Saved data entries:
>>>>
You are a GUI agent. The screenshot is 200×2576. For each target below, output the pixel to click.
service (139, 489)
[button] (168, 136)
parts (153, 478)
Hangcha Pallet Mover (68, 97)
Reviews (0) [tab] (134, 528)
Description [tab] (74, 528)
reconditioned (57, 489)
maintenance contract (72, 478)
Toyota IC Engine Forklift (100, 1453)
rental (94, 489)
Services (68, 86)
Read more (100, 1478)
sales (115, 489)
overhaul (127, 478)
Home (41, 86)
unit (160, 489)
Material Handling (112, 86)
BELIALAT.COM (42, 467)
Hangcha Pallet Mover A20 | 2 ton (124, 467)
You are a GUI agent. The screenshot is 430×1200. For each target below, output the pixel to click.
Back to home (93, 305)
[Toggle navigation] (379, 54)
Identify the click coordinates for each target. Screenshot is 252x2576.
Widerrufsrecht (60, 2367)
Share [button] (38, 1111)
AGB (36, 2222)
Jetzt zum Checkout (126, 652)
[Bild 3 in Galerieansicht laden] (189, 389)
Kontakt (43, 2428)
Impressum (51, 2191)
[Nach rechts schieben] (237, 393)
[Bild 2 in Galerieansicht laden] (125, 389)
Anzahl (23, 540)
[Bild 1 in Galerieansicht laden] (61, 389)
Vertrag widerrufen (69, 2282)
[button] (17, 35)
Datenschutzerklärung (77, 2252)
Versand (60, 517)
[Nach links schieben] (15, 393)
<<<<
>>>>
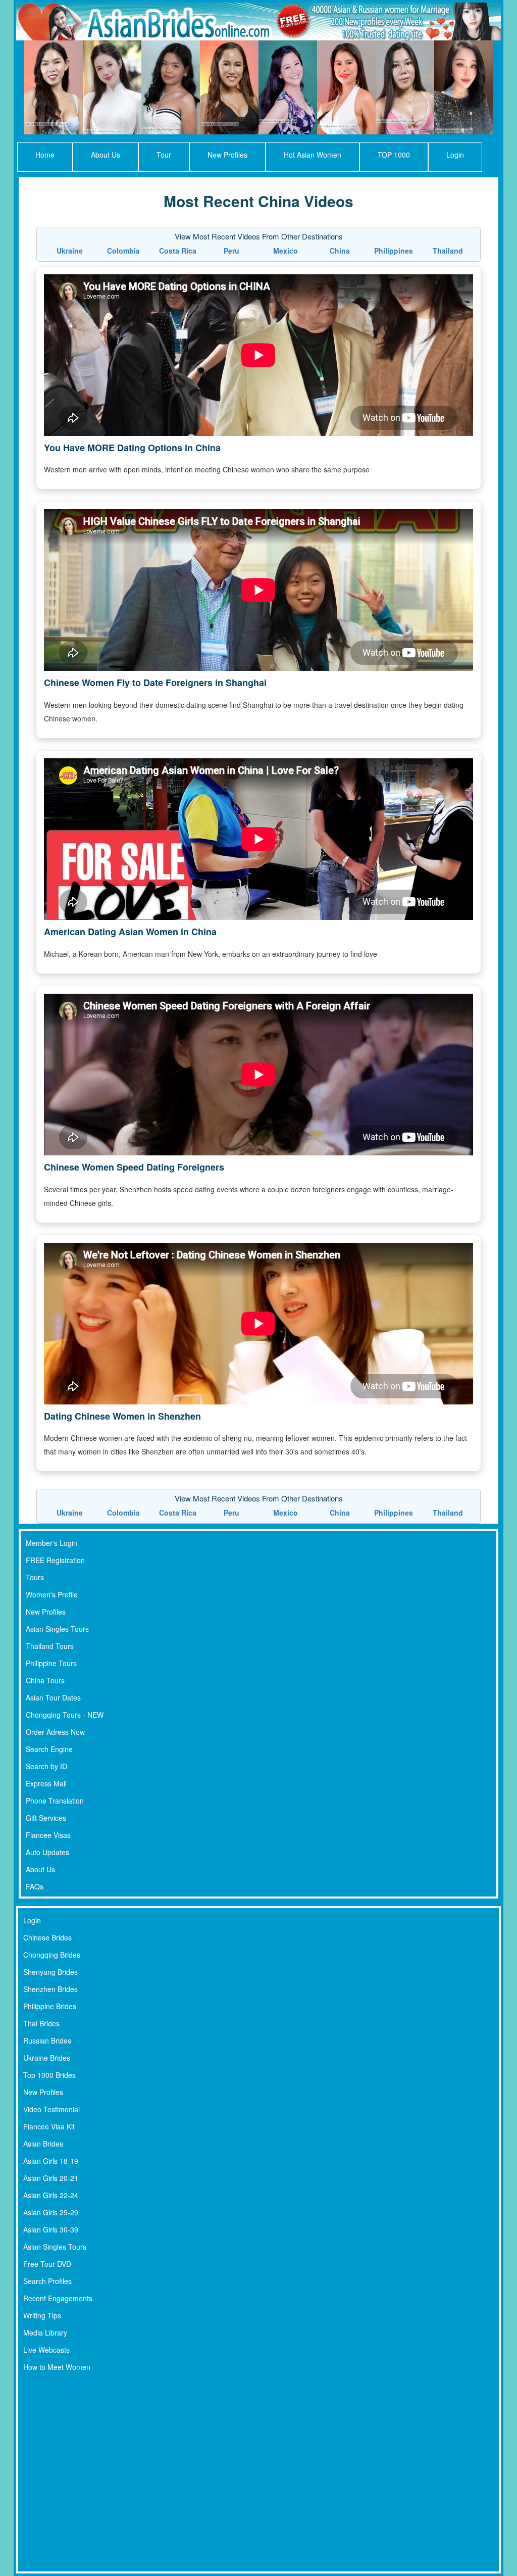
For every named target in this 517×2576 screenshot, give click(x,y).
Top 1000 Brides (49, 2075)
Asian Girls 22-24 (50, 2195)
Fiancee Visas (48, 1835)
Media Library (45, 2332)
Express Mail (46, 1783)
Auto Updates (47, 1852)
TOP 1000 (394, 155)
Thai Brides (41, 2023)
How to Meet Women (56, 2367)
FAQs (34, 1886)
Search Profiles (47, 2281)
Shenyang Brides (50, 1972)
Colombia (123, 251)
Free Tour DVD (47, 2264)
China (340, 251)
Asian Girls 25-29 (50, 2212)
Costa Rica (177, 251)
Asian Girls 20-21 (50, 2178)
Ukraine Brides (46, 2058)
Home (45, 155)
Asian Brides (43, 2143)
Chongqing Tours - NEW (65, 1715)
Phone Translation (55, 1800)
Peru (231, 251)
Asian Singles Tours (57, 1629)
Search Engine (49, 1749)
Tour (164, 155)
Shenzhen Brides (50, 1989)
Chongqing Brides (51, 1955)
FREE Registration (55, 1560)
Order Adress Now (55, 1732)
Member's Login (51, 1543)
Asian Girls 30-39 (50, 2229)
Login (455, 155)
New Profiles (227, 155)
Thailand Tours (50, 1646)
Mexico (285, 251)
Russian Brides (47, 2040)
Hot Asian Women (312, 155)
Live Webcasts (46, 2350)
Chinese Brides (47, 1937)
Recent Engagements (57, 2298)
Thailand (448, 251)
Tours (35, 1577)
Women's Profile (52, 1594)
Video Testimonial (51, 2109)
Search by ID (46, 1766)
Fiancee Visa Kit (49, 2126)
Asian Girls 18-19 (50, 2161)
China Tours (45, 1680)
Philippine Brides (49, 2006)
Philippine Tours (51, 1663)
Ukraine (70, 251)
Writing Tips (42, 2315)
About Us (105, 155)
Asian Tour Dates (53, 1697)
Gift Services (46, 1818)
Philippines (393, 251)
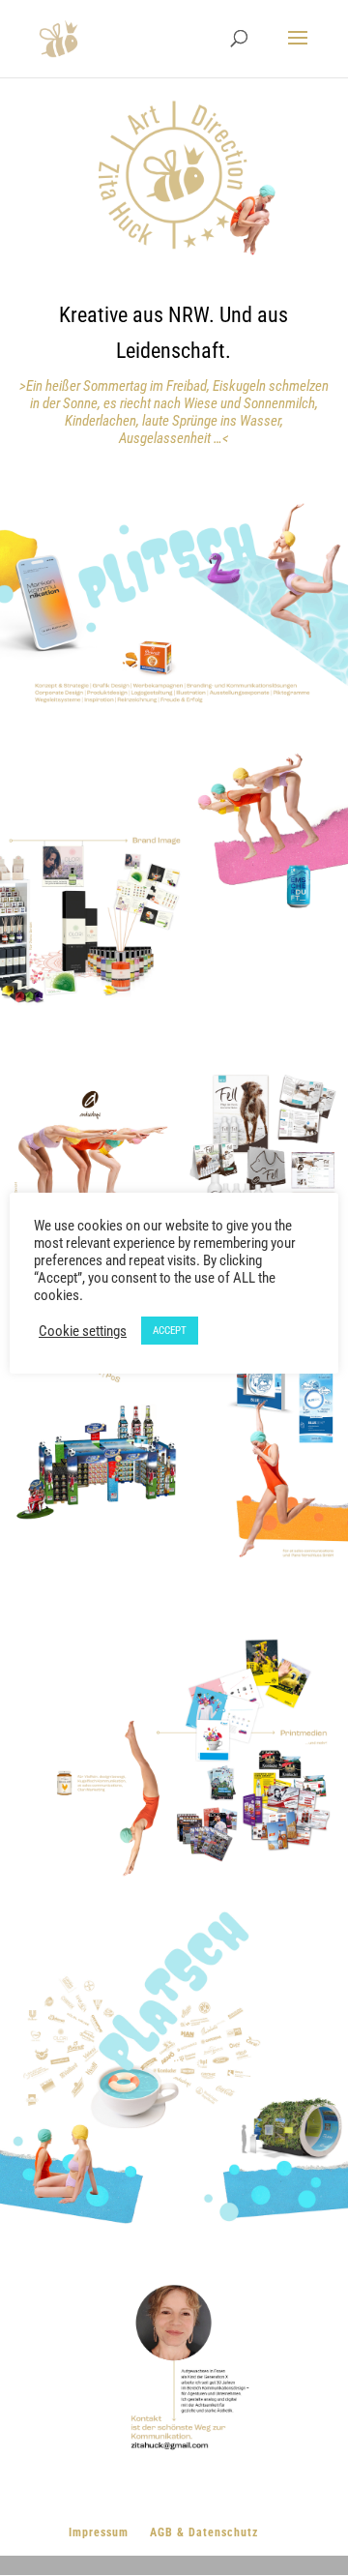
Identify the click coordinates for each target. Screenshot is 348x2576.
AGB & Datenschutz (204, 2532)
<<<<
▶ **Exercise description**
All lines above that include the word "Mover" must be copied into the answer.

▶ **Exercise response**
Hangcha Pallet Mover (68, 97)
Hangcha Pallet Mover A20 | 2 ton (124, 467)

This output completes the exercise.